**DO THIS:** Print everything from the line containing "The image size" down to the end of the material below without changing it, and leave the pictures out.

** BEGIN AVAILABLE RECORDS **

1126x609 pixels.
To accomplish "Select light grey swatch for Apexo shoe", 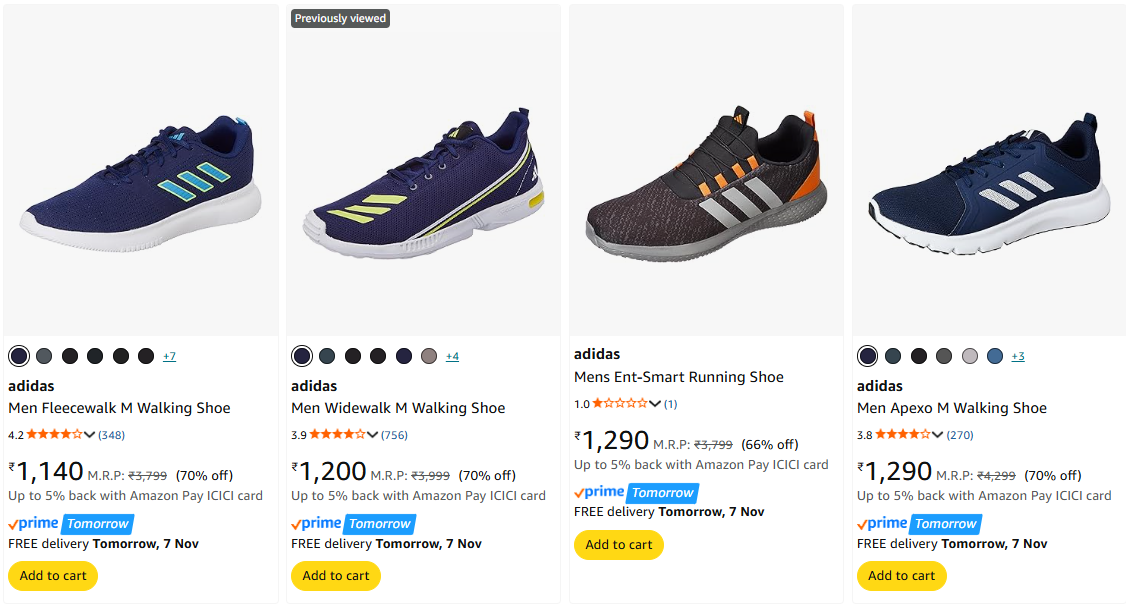I will pos(969,356).
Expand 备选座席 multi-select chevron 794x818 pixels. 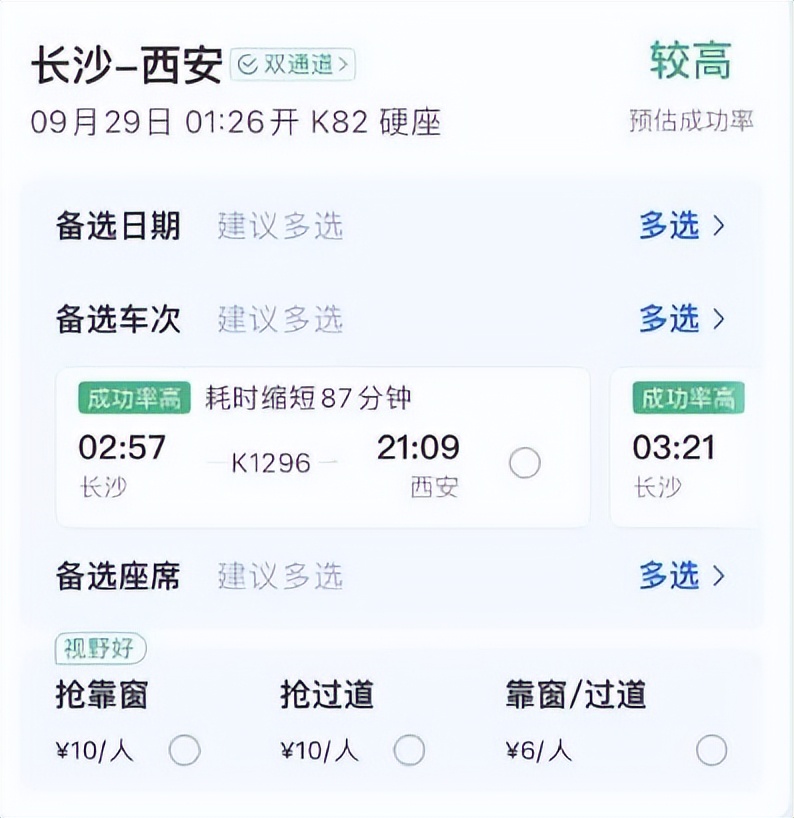[718, 576]
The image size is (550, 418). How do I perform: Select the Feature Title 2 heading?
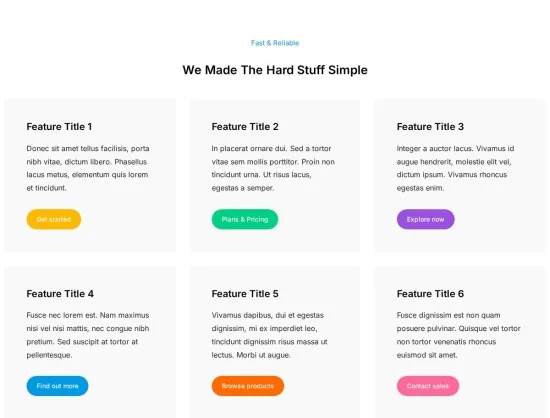click(x=245, y=127)
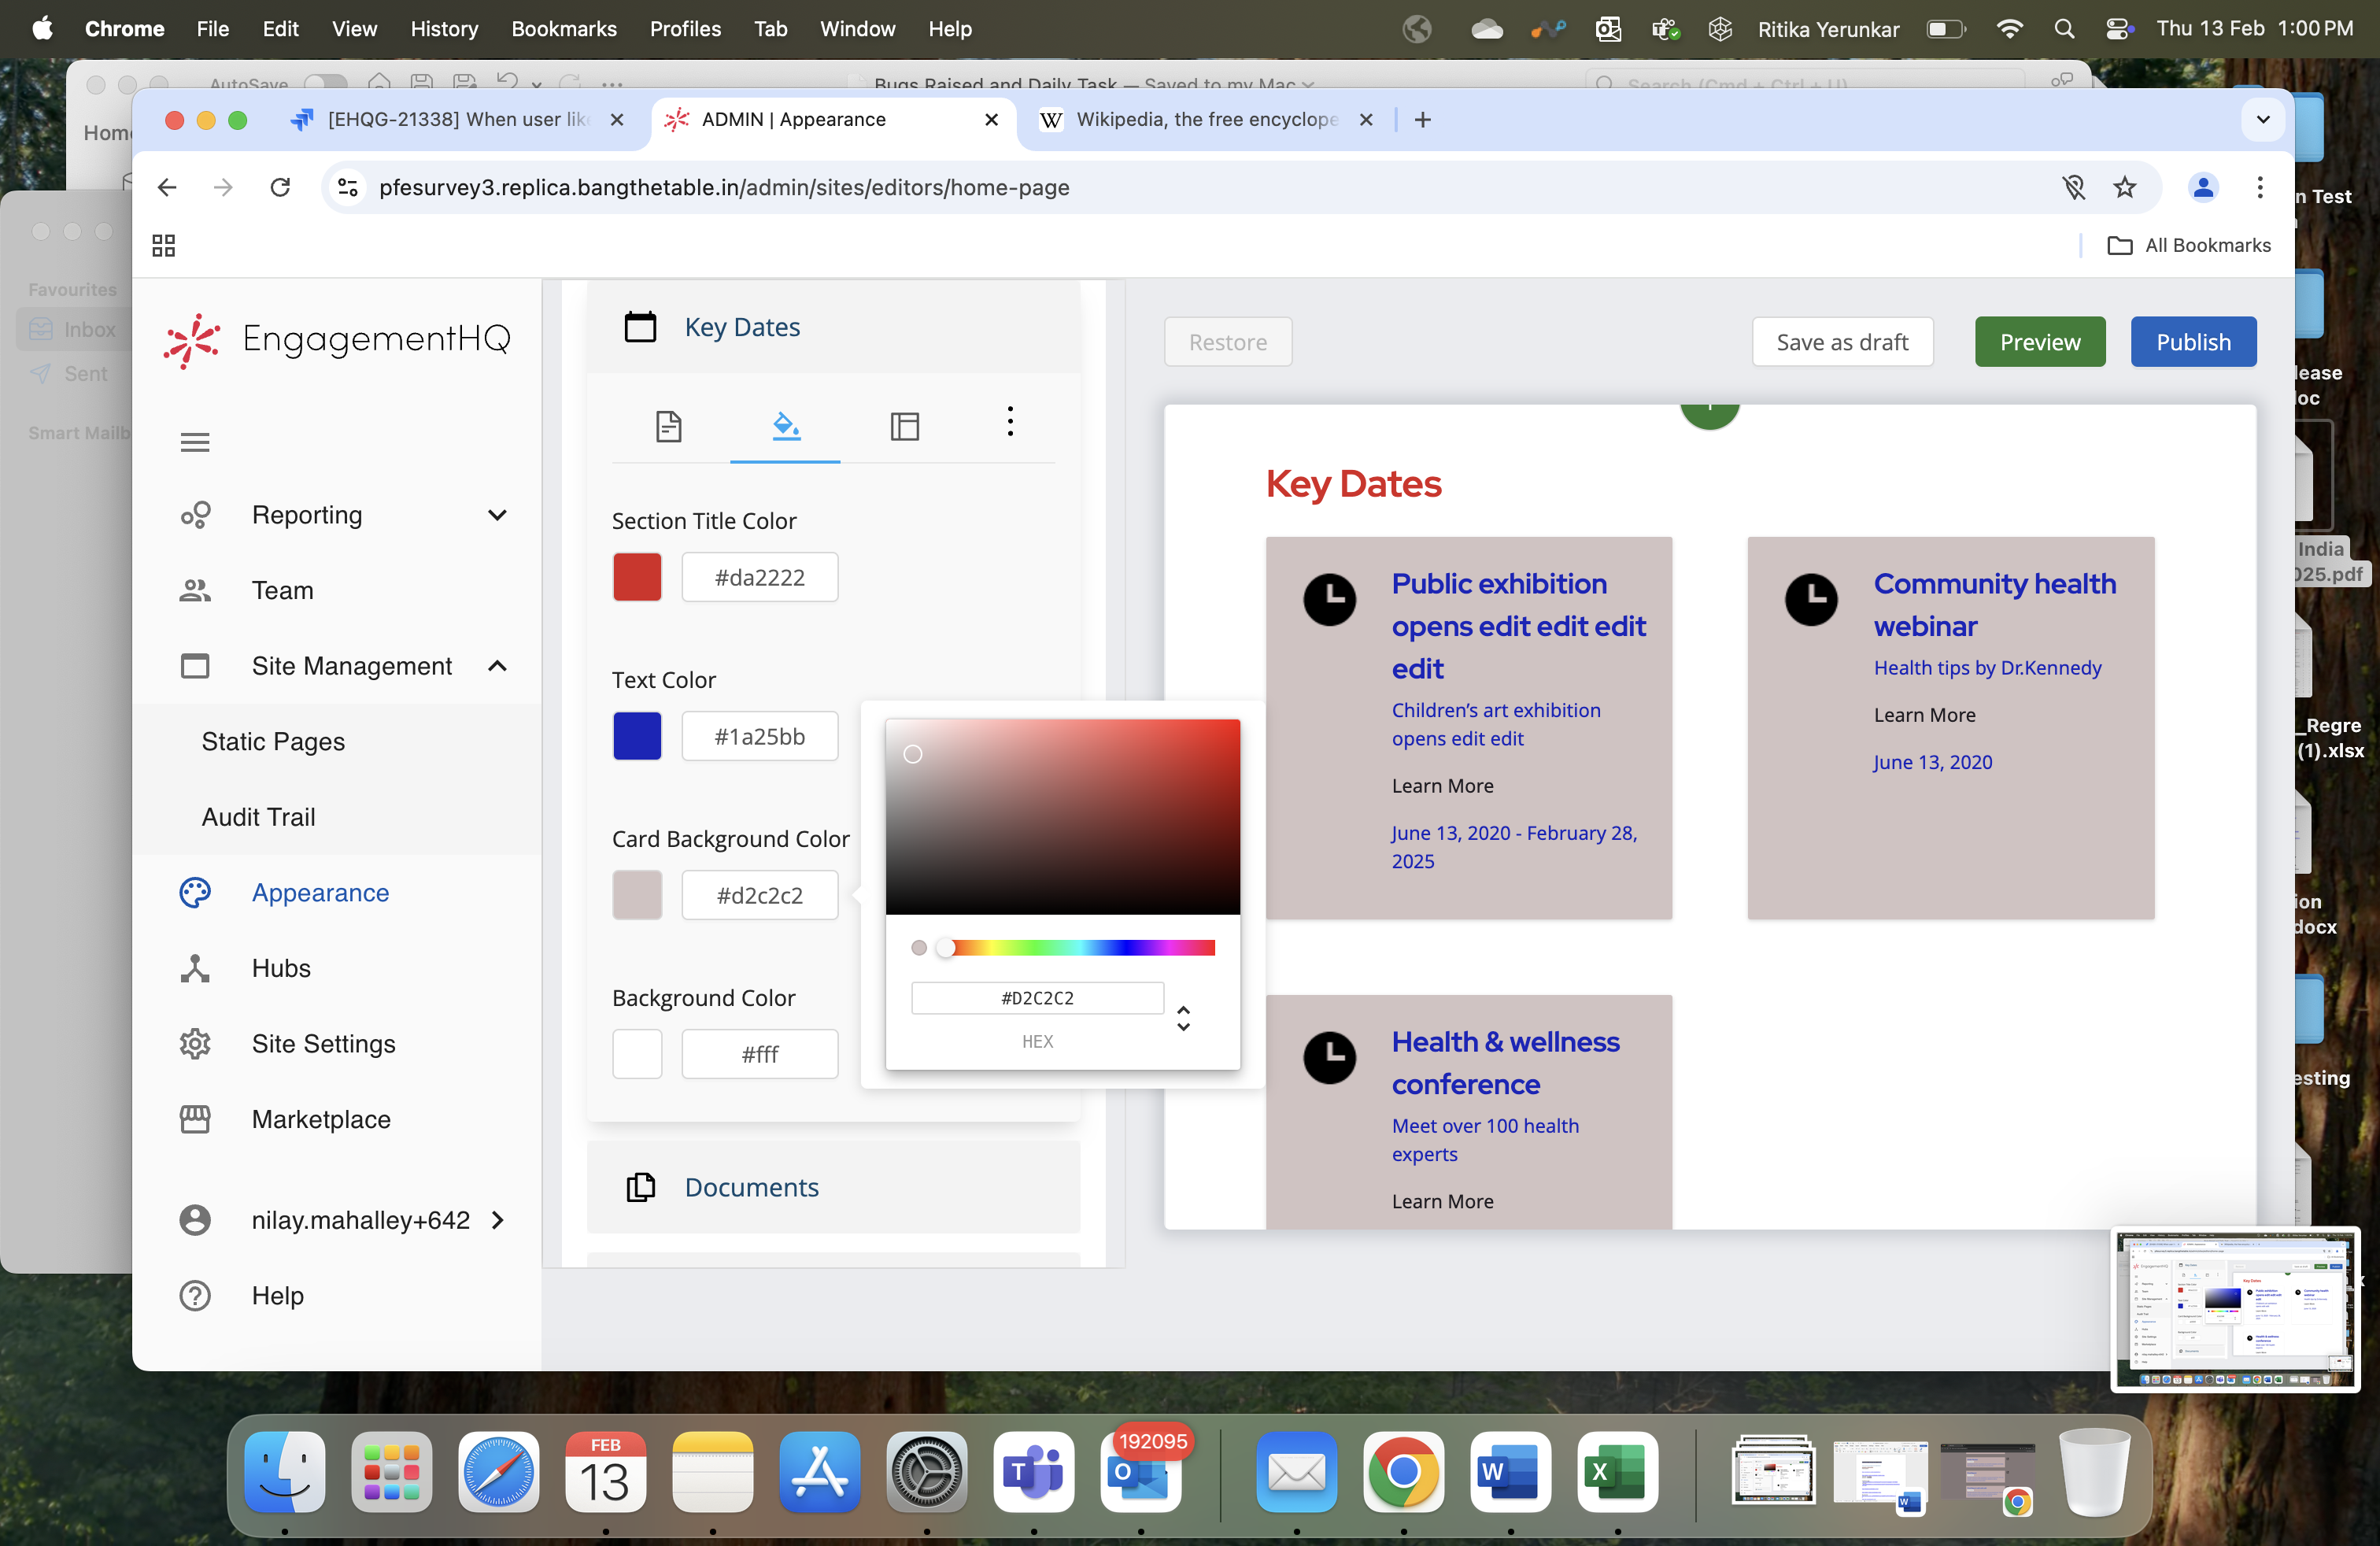Click the Documents section icon
This screenshot has height=1546, width=2380.
(x=640, y=1187)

** END AVAILABLE RECORDS **

**THE RESPONSE:**
The image size is (550, 418). How do I perform: Select the Feature Title 2 heading?
click(x=245, y=127)
Click the Documents section icon
This screenshot has height=1546, width=2380.
(x=640, y=1187)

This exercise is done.